Wherever a line of the records contains "computer", copy that line.

--- RECORDS PROVIDED ---

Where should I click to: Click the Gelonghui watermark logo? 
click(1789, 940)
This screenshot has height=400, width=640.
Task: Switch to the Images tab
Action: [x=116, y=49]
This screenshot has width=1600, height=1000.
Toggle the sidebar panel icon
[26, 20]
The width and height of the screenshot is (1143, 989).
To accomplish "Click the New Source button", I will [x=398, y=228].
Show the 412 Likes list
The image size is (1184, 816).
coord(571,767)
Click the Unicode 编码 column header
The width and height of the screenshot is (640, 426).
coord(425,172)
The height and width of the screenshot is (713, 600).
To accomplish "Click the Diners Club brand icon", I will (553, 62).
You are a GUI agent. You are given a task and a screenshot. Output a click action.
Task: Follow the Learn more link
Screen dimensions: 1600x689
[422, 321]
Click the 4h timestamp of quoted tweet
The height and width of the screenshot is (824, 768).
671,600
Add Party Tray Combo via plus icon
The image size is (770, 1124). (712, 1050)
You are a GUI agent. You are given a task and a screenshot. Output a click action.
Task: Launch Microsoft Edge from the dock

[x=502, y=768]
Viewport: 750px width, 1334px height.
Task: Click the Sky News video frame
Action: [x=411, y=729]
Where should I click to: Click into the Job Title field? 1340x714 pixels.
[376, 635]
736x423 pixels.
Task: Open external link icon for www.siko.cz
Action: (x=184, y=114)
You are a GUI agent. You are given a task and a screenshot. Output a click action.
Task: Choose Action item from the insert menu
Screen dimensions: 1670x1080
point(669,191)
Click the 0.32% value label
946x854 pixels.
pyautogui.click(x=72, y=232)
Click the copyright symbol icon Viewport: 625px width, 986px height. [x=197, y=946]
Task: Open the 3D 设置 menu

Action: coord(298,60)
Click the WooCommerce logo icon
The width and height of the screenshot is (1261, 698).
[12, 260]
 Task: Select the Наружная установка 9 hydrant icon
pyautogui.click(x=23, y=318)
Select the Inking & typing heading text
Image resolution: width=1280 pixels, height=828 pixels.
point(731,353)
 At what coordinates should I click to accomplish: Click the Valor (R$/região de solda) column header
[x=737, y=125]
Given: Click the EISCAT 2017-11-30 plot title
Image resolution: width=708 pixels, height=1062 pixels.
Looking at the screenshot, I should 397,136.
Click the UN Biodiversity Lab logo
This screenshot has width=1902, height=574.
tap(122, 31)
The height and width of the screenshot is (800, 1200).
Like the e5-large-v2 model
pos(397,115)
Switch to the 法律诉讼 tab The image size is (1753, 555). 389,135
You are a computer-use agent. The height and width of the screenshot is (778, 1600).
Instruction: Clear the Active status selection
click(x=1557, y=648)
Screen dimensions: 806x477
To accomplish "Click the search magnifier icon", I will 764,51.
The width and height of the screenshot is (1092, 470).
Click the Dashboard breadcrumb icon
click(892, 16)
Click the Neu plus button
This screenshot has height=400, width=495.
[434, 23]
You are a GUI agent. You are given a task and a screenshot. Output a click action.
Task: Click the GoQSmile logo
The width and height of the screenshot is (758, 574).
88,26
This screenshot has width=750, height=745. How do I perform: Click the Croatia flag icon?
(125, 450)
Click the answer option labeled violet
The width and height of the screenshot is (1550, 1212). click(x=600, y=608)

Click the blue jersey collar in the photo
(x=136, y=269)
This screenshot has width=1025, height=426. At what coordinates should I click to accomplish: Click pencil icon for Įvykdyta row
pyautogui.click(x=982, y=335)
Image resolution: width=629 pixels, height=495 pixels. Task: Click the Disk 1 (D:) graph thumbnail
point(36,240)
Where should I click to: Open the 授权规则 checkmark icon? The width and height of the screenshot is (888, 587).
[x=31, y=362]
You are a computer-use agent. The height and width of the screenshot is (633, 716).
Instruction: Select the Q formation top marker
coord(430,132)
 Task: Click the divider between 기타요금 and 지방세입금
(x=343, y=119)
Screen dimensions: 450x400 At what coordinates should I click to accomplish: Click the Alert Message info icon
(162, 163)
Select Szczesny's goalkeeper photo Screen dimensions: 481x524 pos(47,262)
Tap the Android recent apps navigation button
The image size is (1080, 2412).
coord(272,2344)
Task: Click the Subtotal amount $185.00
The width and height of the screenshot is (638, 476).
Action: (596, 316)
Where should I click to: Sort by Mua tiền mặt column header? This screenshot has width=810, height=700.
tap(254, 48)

---

__RESULT OF THE TASK__.
You are a computer-use agent. The height and width of the screenshot is (778, 1600).
You are a computer-use agent. The height and width of the screenshot is (633, 716).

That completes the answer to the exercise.